Quello che ditingue una razza dall'altra saranno un gran numero di mutazioni, la maggior parte delle quali non hanno alcun effetto sul fenotipo, cioè sull'apparenza, degli animali, mutazioni ininfluenti, salvo che permettono, ad un esame genetico, di distinguere infallibilmente l'appartenenza razziale. Qualunque esemplare noi si esamini avrà un numero sufficente di queste mutazioni tale da permetterne l'identificazione, perché un gruppo sarà presente solo ed esclusivamente in una razza, l'altro nell'altra.

Sofisticati calcoli permettono persino di stabilire in che momento le due razze si siano separate ed abbiano cominciato a divergere. E' possibile fare lo stesso con l'uomo? La risposta è no, non esiste alcun set di caratteri che sia esclusivo di una determinata razza umana, tale da poterla definire come tale.

Se esaminaimo il genoma di un essere umano scelto a caso potremo forse attribuirgli delle parentele probabili ma non potremo mai dire con certezza che appartenga ad una determinata razza. Il motivo è molto semplice: nessuna popolazione umana è rimasta isolata abbastanza a lungo da permetterle di sviluppare una serie di caratteri propri tali da poter essere definiti come marcatori razziali. Nemmeno gli indigeni australiani, che sono la popolazione che è forse rimasta maggiormente isolata e per più tempo dal resto dell'umanità.

Si può fare una controprova mentale. Prendiamo una specie che abita un territorio abbastanza diversificato. In una sua parte si trova costretta a nutrirsi prevalentemente di erbea graminacea dalle foglie ricche si silicio e quindi molto dura, nell'altra, più umida, predilige erbe palustri dalle foglie molto più tenere.

Le popolazioni che si nutrono di graminacee sviluppano denti più robusti e con dentina più spessa di quelle che si nutrono di erbe palustri, tuttavia al confine tra i due territori le popolazioni si incrociano liberamente. Semplicemente nella zona più arida gli individui con i denti più deboli hanno maggior difficoltà a nutrirsi, e quindi a riprodursi, di quelli coi denti più robusti mentre i denti robusti daranno un qualche svantaggio, che ora non mi sforzo di immaginare, agli individui che li possiedono nell'area ad erbe palustri.

Possiamo parlare di razze in questo caso? Dal punto di vista scientifico no, il carattere "denti robusti" contrapposto a quello "denti deboli" è puramente determinato dall'ambiente. Siccome un individuo dai denti robusti e che vive nell'area a graminacee puà avere la maggior parte dei suoi antenati che vivevano nell'area ad erbe palustri, non sarà possibile individuarne l'appartenenza con un esame genetico. Anche perché una minoranza di individui dai denti robusti riuscirà comunque a sopravvivere vicino alle paludi e, viceversa, con qualche sforzo, un certo numero di individui dai denti deboli sarà comunque reperibile nelle praterie ricche di graminacee.

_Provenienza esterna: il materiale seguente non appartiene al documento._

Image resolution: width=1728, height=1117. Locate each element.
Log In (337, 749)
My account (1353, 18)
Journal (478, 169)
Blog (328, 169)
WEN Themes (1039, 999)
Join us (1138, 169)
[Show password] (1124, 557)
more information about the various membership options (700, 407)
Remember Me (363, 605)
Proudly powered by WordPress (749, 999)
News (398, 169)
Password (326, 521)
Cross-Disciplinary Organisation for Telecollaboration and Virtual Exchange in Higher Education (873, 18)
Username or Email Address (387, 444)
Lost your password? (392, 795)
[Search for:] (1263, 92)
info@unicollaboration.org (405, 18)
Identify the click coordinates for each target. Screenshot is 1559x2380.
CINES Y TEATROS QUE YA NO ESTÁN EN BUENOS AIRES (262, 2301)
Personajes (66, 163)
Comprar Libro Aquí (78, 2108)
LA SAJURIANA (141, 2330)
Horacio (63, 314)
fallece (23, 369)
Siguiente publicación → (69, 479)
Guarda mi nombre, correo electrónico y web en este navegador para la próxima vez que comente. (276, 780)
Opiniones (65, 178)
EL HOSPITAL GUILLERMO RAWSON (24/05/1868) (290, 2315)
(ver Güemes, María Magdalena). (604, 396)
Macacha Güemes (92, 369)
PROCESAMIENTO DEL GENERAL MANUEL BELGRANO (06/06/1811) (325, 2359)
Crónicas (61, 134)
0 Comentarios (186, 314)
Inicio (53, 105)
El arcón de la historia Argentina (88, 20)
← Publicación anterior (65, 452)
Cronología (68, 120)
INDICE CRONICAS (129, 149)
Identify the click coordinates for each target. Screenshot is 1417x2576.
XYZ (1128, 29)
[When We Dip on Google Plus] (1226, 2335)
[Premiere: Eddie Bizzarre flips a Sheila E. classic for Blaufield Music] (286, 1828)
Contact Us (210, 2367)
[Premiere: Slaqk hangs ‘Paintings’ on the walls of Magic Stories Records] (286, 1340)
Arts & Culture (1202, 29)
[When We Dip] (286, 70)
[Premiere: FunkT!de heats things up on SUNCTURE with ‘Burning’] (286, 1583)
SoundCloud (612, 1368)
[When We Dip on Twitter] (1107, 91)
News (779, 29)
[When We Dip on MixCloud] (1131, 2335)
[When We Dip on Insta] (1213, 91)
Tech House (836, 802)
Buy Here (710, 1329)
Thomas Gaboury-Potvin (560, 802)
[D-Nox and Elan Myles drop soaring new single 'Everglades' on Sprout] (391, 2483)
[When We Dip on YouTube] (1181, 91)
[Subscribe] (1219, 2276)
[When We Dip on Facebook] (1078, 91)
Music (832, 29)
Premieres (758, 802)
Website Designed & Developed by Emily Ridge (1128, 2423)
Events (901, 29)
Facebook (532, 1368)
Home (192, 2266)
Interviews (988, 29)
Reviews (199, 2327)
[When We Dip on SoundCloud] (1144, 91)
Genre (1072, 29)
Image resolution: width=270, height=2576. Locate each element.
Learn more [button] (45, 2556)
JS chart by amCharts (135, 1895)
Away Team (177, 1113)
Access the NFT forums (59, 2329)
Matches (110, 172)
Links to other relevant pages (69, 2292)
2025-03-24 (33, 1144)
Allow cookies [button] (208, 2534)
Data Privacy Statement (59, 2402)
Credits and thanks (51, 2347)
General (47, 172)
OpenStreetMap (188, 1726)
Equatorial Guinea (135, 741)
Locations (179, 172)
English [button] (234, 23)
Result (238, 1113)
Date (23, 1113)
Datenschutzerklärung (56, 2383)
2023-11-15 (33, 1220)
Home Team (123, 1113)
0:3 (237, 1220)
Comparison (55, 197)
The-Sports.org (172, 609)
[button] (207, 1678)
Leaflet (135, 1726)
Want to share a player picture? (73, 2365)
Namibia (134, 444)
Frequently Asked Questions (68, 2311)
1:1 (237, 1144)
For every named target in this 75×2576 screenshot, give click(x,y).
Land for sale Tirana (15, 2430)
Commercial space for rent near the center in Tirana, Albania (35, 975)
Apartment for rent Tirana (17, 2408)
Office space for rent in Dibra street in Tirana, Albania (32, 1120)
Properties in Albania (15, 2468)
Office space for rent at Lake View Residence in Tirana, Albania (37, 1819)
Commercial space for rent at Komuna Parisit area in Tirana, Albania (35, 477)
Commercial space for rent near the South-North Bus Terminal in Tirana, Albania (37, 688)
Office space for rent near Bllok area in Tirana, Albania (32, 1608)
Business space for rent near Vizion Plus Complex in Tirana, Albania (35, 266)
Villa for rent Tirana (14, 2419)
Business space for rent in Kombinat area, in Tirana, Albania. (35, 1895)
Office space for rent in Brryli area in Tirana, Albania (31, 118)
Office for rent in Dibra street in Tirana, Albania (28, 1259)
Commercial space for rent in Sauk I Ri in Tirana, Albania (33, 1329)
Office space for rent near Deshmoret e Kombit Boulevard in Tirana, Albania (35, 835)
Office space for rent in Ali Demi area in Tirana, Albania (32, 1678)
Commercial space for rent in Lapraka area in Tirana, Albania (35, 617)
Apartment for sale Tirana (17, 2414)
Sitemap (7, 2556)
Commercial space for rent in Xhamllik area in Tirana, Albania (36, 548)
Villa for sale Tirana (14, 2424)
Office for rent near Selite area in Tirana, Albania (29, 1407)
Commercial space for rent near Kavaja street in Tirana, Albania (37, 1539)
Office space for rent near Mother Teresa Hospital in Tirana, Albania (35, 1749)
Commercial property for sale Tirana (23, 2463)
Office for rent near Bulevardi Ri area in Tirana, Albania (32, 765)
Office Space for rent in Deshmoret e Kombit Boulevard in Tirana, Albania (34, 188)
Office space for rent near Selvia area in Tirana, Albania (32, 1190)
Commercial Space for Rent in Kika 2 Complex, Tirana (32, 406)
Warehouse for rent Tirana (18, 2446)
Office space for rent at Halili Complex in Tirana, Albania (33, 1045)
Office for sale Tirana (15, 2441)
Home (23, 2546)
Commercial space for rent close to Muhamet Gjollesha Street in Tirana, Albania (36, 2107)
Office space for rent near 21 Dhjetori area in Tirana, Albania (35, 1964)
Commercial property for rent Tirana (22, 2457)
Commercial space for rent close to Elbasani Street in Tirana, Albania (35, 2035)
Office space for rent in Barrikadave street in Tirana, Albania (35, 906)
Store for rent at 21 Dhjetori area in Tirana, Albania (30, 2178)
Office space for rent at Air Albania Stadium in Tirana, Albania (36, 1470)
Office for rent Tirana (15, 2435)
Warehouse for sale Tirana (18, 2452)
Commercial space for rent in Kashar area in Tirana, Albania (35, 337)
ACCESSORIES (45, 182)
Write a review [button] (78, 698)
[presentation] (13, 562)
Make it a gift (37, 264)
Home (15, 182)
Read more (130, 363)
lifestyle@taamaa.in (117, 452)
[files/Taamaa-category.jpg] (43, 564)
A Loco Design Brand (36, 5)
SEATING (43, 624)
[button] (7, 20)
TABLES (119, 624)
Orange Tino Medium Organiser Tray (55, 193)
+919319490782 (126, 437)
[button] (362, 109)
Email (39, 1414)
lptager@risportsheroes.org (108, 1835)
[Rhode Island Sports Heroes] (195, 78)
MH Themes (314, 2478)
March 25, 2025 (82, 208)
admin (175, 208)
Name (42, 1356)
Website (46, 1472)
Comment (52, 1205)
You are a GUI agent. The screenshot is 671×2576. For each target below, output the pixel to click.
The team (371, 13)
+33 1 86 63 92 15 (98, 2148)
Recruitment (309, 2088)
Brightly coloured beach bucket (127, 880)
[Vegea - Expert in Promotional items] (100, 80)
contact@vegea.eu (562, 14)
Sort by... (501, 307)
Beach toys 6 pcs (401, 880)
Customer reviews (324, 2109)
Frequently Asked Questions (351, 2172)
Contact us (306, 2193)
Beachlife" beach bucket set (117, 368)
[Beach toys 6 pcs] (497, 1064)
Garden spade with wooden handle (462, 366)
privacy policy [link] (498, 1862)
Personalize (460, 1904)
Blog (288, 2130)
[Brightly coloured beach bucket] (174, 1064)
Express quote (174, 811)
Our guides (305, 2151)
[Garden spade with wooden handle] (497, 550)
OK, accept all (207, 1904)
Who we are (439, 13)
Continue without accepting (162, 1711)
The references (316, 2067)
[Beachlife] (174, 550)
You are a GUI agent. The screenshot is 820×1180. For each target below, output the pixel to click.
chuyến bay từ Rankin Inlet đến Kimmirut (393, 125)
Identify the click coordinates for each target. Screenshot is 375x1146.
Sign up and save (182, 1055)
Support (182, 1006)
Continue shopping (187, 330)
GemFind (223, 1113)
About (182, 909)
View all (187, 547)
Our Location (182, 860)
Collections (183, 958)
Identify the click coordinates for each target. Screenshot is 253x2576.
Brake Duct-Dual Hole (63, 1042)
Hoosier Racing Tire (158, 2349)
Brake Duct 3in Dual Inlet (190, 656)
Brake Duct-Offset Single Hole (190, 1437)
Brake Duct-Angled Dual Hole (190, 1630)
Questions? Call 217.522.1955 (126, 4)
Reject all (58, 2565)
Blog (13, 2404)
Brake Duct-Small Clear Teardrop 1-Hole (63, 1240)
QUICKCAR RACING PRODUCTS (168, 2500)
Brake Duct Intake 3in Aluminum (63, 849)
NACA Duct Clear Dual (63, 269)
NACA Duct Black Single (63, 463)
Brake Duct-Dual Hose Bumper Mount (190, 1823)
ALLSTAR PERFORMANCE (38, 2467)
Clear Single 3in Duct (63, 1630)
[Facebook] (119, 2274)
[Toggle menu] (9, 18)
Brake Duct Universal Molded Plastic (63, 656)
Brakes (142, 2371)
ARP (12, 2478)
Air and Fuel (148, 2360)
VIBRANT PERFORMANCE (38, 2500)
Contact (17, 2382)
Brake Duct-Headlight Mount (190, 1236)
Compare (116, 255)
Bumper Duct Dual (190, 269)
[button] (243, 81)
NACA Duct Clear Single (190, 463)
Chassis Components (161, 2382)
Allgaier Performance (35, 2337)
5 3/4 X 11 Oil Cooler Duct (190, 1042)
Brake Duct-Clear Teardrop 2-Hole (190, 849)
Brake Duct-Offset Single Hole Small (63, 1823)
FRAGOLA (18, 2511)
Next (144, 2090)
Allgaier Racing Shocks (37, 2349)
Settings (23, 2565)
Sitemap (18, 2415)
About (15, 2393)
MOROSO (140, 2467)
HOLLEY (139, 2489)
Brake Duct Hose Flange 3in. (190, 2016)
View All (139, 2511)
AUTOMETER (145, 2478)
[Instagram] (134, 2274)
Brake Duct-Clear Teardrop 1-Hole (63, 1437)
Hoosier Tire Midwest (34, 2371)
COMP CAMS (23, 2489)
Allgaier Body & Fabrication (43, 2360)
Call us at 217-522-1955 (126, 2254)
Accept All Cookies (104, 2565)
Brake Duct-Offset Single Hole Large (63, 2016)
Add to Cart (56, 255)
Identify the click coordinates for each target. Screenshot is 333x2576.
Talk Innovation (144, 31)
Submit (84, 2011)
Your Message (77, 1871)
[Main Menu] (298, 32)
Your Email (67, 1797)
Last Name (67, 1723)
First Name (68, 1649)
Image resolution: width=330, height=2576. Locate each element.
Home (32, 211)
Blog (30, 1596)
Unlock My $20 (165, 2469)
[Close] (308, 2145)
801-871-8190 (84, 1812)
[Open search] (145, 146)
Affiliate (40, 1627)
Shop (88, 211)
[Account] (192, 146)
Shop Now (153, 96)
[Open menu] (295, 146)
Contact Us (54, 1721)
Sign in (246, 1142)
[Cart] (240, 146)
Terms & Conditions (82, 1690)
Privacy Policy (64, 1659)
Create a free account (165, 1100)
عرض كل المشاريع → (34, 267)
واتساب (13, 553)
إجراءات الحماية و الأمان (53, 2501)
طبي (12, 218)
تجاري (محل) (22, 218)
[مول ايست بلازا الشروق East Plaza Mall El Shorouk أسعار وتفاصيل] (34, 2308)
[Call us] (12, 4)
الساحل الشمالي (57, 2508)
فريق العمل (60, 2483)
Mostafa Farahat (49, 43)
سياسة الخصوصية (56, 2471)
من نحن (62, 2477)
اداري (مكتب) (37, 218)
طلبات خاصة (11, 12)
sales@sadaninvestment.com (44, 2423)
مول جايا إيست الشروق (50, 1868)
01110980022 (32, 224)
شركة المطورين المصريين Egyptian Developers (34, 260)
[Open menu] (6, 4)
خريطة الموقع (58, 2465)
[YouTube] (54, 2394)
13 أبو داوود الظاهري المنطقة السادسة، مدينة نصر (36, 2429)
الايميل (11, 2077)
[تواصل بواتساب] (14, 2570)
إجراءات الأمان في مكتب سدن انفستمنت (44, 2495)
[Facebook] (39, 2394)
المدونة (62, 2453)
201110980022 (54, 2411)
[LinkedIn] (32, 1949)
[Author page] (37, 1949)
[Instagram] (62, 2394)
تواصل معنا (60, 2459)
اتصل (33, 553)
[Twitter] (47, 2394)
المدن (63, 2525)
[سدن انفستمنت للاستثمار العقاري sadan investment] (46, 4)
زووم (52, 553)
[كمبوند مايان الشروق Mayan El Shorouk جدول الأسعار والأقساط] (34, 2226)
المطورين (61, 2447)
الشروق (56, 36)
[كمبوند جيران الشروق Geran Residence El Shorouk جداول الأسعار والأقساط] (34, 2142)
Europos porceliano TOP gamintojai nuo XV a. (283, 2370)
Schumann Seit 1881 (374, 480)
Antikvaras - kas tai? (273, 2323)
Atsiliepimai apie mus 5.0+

Applicando questo concetto all'umanità noto che tu hai parlato di razza negroide. Ora, la caratteristica "pelle scura" è molto simile a quella "denti robusti" che ho immaginato sopra. In tutte le regioni più calde ed assolate della terra si trovano individui di colore più o meno scuro. I cosiddetti negritos che vivono in estremo oriente, o i vedda, del subcontinente indiano, per fare qualche esempio.

E' chiaro che si tratta di una adattamento alle condizioni locali e che non c'è alcuna parentela privilegiata tra tutte queste popolazioni. Nella stessa Africa parlare di una razza negra, o negroide, è del tutto improprio. E' noto infatti che, gli abitanti del corno d'Africa, sono in gran parte dicendenti di migrazioni provenienti dall'Eurasia, sono caucasoidi, ma chi saprebbe distinguere un Peul (Fulano) da un Kikuiu?

Ovviamente c'è stato anche un certo rimescolamento, gli uomini quando si accoppiano difficilmente badano al colore della pelle o alle caratteristiche somatiche, ma tutto lascia intendere che queste popolazioni siano diventate scure di pelle per puro e semplice adattamento, mantenendo per il resto, un gran numero di caratteri propri delle popolazioni asiatiche ed europee.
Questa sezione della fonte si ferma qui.